In 1940 he was appointed Minister for Labour and National Service. In that capacity he was responsible at that time for introducing child endowment into Australia. In 1949, after an interregnum on the front bench of the Opposition, he was appointed Minister for Labour and National Service and Minister for Immigration. In his capacity as Minister for Immigration he expanded that immigration programme which had been initiated by the first Minister for Immigration, the Right Honourable Arthur Calwell. In that field and in the field of labour and national service all those who came in contact with him could not have failed to note his personal involvement with the problems of individuals who came before him or with problems which were brought before him by members of this House from any party, seeking his intervention and his assistance in an endeavour to overcome individual problems. I think we will all agree that that kindliness, that genuine concern which was so much a facet of his nature, was clearly evident in Bis conduct of these two portfolios. He became Prime Minister in 1966 and was appointed a Companion of Honour in 1967. We all know the tragic events of December last year. As I said, these are, even as I have put them to the House, but the bare bones of a political career.
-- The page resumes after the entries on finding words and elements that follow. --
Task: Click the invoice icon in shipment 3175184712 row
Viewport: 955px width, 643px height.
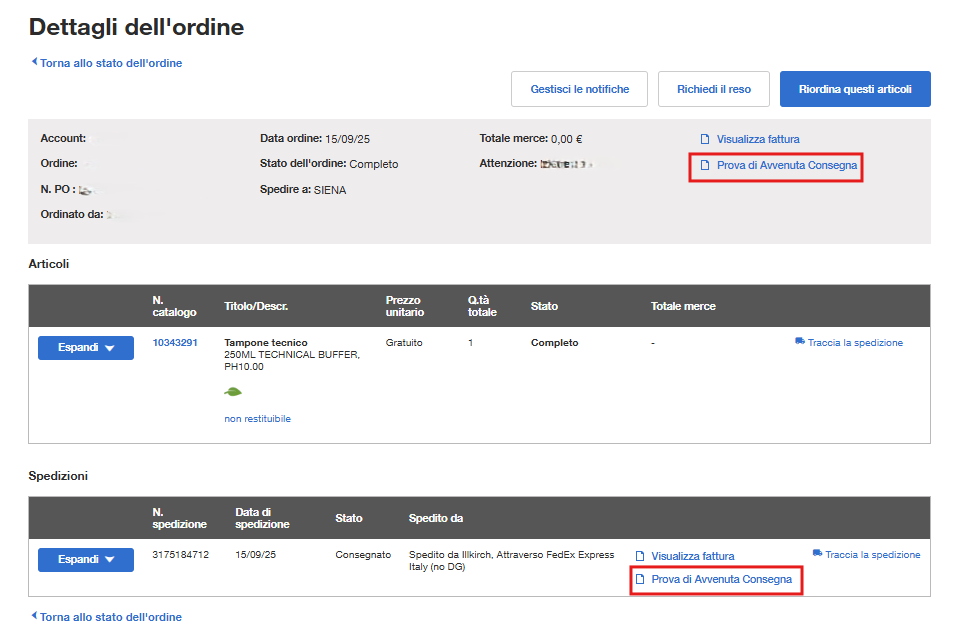Action: click(640, 554)
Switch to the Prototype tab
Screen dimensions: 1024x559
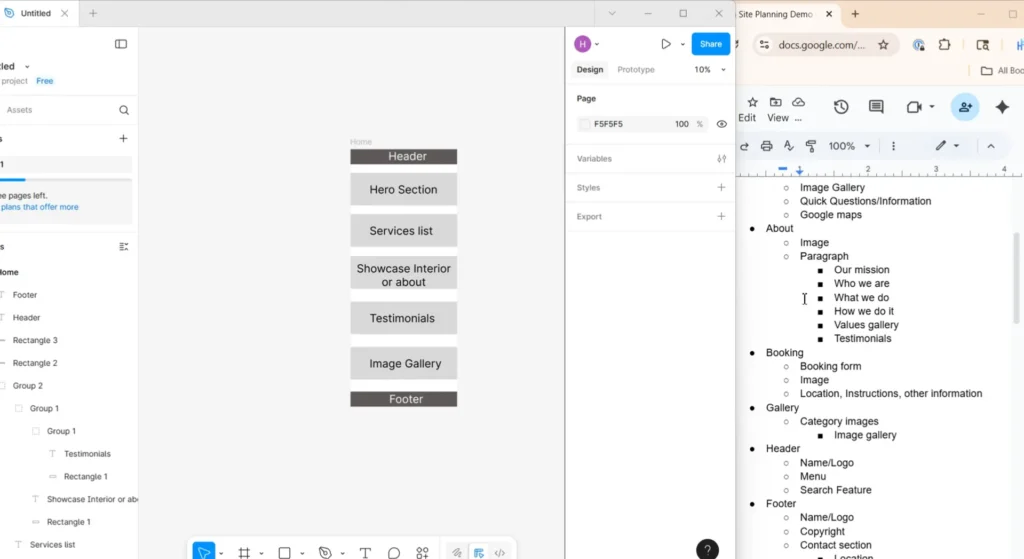coord(636,70)
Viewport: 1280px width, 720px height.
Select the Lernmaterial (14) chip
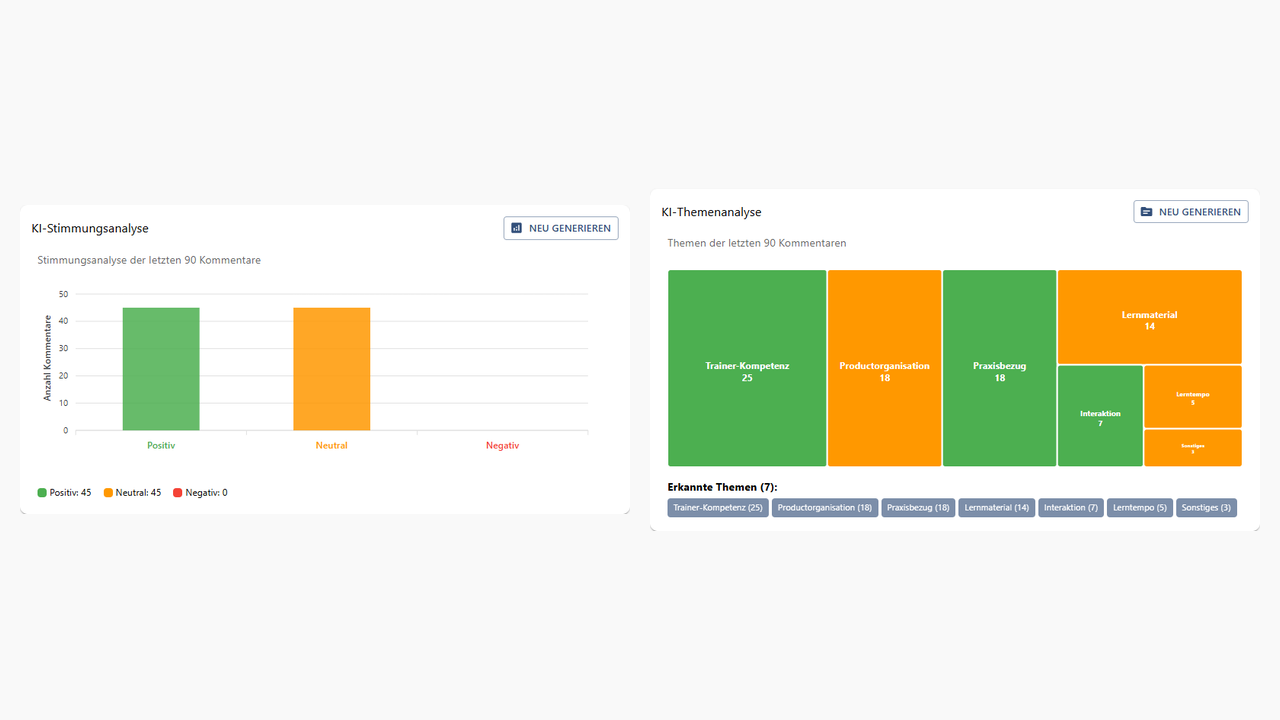point(996,508)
This was a man who for more than three decades served in this House the people of Australia. There has been a national memorial service, but that was a memorial service for the nation. I suggest that it is fitting and proper that here, in the chamber which was his chamber for so long, in which his work lay for so long, where he was known more closely and more personally, we may as a House tender our last respects to him. Here he was known as a man of courage, both physical and moral. As an example of that moral courage may I take honourable members' minds back to 1961 when economic action which was hurtful to many in the community was taken by the Government. I take their minds back to the calumny which then was visited upon the head of the late Prime Minister, Treasurer as he then was, and take their minds back to the fact that, although what was done was a Government decision and not a personal decision and what resulted was a Government responsibility and not a personal responsibility, never once did the late Prime Minister, upon whom this was visited, seek to evade, to excuse or to remove himself from that area of controversy.

Me was known as a man of industry and of kindliness, one who was prepared to give of himself to each member who had brought to him some point of view which might have differed from that which he had suggested or proposed some course with which he did not agree. He showed clearly that he would always consider that point of view and would always take that course into his mind and test whether what he had intended to do was in his view right or not. He was above all a man of peace and a man who was interested, perhaps more than most, in the cultural life of this nation of Australia and in advancing it. It is ironical that, being a man of peace, he should have presided over one of the greatest build-ups of military power that Australia has found itself engaged in. But he did this because he felt that it was right and that it was in the interests of Australia. From what I have said and from what we remember of him we will all agree that he would never shrink from doing what he felt was right and what was in the interests of his country. He was a great Australian and when the chips were down, he always came through. I commend the motion.